- Born: 1978 (age 47–48) Tampere, Finland
- Education: Lund University; SOAS University of London
- Known for: Journalist
- Notable work: Editor of MsAfropolitan.com
- Website: msafropolitan.com

= Minna Salami =

Finnish Nigerian journalist (born 1978)

Minna Salami (born 1978) is a Finnish Nigerian journalist and owner/editor of the website MsAfropolitan.com, which she created in 2010 to write on themes "ranging from polygamy to feminism to relationships". She was also a regular contributor to The Guardian and contributed two articles to Aljazeera.com. She is a member of the Global Educator Network of Duke University, the Africa Network and The Guardian Books Network.

== Biography ==
Born in Finland in 1978 to a Nigerian father and a Finnish mother, Salami lived in Nigeria during her youth before going to Sweden for higher studies. She graduated from Lund University, Sweden, with a Bachelor of Arts (BA) degree in Political Science, and from the University of London's School of Oriental and African Studies (SOAS) with a Master of Arts degree (MA). In 2016, she participated at the Hong Kong Baptist University International Writers' Workshop as a fellow. She is proficient in five languages and has lived in Nigeria, Sweden, Spain, New York and London. She now operates from London.

Initially, after her formal education, Salami started her career as a marketing business executive, dealing with branding and management of products, and working in many countries.

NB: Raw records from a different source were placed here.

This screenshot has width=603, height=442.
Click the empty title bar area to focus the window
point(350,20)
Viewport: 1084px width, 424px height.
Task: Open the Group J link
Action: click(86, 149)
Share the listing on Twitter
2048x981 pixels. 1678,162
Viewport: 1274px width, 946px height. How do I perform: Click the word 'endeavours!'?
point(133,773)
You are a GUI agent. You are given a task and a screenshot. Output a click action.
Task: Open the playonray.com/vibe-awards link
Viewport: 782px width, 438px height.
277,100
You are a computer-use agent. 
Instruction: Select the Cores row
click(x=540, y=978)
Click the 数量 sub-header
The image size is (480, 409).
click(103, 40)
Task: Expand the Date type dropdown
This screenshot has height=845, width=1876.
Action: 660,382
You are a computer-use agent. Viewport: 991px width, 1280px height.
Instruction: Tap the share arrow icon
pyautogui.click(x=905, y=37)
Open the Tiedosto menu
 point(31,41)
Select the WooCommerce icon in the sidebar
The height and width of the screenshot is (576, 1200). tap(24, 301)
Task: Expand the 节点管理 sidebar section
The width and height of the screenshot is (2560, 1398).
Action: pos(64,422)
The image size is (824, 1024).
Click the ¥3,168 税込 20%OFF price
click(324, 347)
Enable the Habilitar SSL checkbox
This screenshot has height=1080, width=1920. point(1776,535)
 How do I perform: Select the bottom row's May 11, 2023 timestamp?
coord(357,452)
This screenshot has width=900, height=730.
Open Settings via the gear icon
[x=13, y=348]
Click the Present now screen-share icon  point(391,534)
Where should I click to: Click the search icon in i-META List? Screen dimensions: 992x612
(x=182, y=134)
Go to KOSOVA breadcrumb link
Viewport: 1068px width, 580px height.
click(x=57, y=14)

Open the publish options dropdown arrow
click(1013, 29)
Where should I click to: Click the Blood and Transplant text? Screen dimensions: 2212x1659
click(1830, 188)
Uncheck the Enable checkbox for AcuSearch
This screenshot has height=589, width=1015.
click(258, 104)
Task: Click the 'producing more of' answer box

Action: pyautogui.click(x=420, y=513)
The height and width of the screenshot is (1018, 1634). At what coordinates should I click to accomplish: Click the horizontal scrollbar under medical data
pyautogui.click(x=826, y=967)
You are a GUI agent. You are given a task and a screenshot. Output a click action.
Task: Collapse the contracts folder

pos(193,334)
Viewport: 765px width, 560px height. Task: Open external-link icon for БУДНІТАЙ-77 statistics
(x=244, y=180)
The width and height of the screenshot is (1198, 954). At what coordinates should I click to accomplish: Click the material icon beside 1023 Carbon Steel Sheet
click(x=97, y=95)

In 2010, she founded the blog MsAfropolitan, which deals with issues related to Nigeria and the diaspora on feminist issues. Concurrently, for two years until 2012, she also promoted the MsAfropolitan Boutique, in recognition of the African Women's Decade 2010–2020. This online boutique sold many heritage goods of Africa, manufactured by women of Africa. In an interview with the "Weekend Magazine", Salami elaborating on the objective of her establishing the Ms.Afropolitan blog, stated: "Blogs about African society were male-dominant and the feminist blogs I came across were Eurocentric. Most of the African feminist writing I encountered was either academic or fiction writing. It was brilliant work...but I longed to read popular cultural commentary about Africa from a feminist angle and commentary about feminism from an African angle." She is a contributor to the 2019 anthology New Daughters of Africa, edited by Margaret Busby.

In 2019, Salami joined the Activate Collective, an intersectional feminist movement that seeks to raise money for minoritised women political candidates and community activists. In 2020, the Activate Collective announced it would fund 11 women running for five different parties in the spring local and mayoral elections across five regions of England – London, the Midlands, North East, North West, and Yorkshire and Humber. The list includes eight women of colour, one disabled woman and one care leaver. Seven of the 11 women are from low-income households or identify as working-class.

Salami also works as a consultant, in the digital medium, to TVC News, a pan-African news channel. She is represented on the board of the UK charity For Books' Sake and a UK-based think tank.

Salami's first book Sensuous Knowledge: A Black Feminist Approach for Everyone was published in 2010 and her 2025 work Can Feminism Be African? was reviewed in Brittle Paper by Ainehi Edoro, who stated that "Can Feminism Be African? resists easy answers. It is part essay, part philosophical reflection, and very timely. In a world obsessed with metrics and fixes, Salami reminds us that African feminism can also be about resistance and world-building."

== Publications ==

- "Sensuous Knowledge: A Black Feminist Approach for Everyone" (2020)
- "Can Feminism be African?" (2025)

==Rankings and awards==

- "40 Under 40 Changemakers" by Applause Africa
- "Nigeria's 100 most influential women" by YNaija
- "Top 100 Most Influential Black People on Digital/Social Media" by Eelan Media.
- "Outstanding Achievement in Media" award in 2013, which is an Africa Diaspora Award
- Women 4 Africa 2013 "Blogger of the Year" award
- RED Magazine listed her as "Blogger of the Year" for 2012.